• [Problem set]:
1. In the passage on cancer-sniffing dogs, how many participants took part in the multi-centre, double-blind study?
2. Revise the passage on cancer-sniffing dogs, starting at "That early data" and ending at "and training regimens.", so that "dogs" is replaced with "canines".

• [Source extract]:
That early data came from a small proof-of-concept collaboration, where trained dogs sniffed breath samples from cancer patients. The setup was rudimentary – simple masks and basic sample handling – but the dogs consistently gestured toward the positive samples. Encouraged by those results, the team began refining the approach, developing protocols for mask design, sample stability, and training regimens.

The next step was formal clinical validation. A multi-centre, double-blind study involving 1,400 participants in Israel demonstrated 94.8% sensitivity and specificity – with even higher accuracy at earlier stages of disease. Each sample was anonymised, and predictions were submitted to a third party with access to the clinical outcomes. “You’re measured against data you don’t control,” said Madar. “It’s the only way to prove it works.”

Key to the model’s accuracy is redundancy. Every breath sample is sniffed by multiple dogs, and every interaction is monitored using physiological sensors and video tracking. The resulting data – on posture, timing, movement, and heart rate – is analysed using machine learning to detect patterns no human observer could reliably interpret alone. This double-blind, multi-layered process removes individual bias and increases the confidence of each result.

• [Dataset content]:
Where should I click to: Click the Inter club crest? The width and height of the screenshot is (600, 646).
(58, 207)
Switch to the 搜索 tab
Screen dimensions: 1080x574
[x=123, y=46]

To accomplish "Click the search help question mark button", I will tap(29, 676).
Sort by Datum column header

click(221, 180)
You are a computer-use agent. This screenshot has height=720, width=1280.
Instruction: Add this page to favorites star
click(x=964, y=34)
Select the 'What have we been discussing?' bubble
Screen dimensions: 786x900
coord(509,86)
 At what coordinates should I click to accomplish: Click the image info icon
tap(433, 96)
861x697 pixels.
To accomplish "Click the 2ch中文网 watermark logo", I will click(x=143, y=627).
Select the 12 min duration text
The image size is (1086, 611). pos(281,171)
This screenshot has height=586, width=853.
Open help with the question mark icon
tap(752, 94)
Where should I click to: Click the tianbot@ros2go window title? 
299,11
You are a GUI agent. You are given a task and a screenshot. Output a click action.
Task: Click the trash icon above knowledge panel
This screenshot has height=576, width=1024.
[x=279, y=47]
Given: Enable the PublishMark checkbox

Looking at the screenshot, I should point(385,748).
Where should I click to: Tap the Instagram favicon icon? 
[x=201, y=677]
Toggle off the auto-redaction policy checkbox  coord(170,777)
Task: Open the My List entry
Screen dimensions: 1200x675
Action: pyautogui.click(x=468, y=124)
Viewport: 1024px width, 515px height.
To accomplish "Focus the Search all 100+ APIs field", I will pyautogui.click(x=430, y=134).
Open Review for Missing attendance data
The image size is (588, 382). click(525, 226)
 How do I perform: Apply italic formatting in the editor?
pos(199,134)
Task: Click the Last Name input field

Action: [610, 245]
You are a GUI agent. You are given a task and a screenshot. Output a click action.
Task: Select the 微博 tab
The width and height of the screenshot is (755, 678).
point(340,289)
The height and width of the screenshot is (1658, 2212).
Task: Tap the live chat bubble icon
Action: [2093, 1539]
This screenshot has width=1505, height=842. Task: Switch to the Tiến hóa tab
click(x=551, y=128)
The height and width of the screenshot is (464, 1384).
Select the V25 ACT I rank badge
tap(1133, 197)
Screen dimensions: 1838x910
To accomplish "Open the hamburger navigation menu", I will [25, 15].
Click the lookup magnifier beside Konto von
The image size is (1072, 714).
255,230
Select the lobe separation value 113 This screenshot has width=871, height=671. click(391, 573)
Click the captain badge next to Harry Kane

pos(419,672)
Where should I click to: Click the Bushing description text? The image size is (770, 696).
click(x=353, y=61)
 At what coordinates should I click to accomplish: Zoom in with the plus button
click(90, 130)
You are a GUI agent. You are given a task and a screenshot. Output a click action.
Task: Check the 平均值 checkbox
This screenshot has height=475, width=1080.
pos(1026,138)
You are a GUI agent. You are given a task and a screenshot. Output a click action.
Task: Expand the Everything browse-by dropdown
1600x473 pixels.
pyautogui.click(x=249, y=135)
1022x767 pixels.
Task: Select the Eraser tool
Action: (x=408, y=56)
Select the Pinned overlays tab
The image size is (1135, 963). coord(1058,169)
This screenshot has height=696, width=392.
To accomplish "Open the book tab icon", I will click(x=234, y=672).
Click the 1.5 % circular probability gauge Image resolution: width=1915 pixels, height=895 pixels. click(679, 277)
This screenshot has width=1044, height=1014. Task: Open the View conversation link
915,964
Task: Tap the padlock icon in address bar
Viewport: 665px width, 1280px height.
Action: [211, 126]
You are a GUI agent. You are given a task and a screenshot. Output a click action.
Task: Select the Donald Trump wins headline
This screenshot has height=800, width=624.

• [Solutions]:
1. 1,400 participants in Israel took part in the study.

2.
That early data came from a small proof-of-concept collaboration, where trained canines sniffed breath samples from cancer patients. The setup was rudimentary – simple masks and basic sample handling – but the canines consistently gestured toward the positive samples. Encouraged by those results, the team began refining the approach, developing protocols for mask design, sample stability, and training regimens.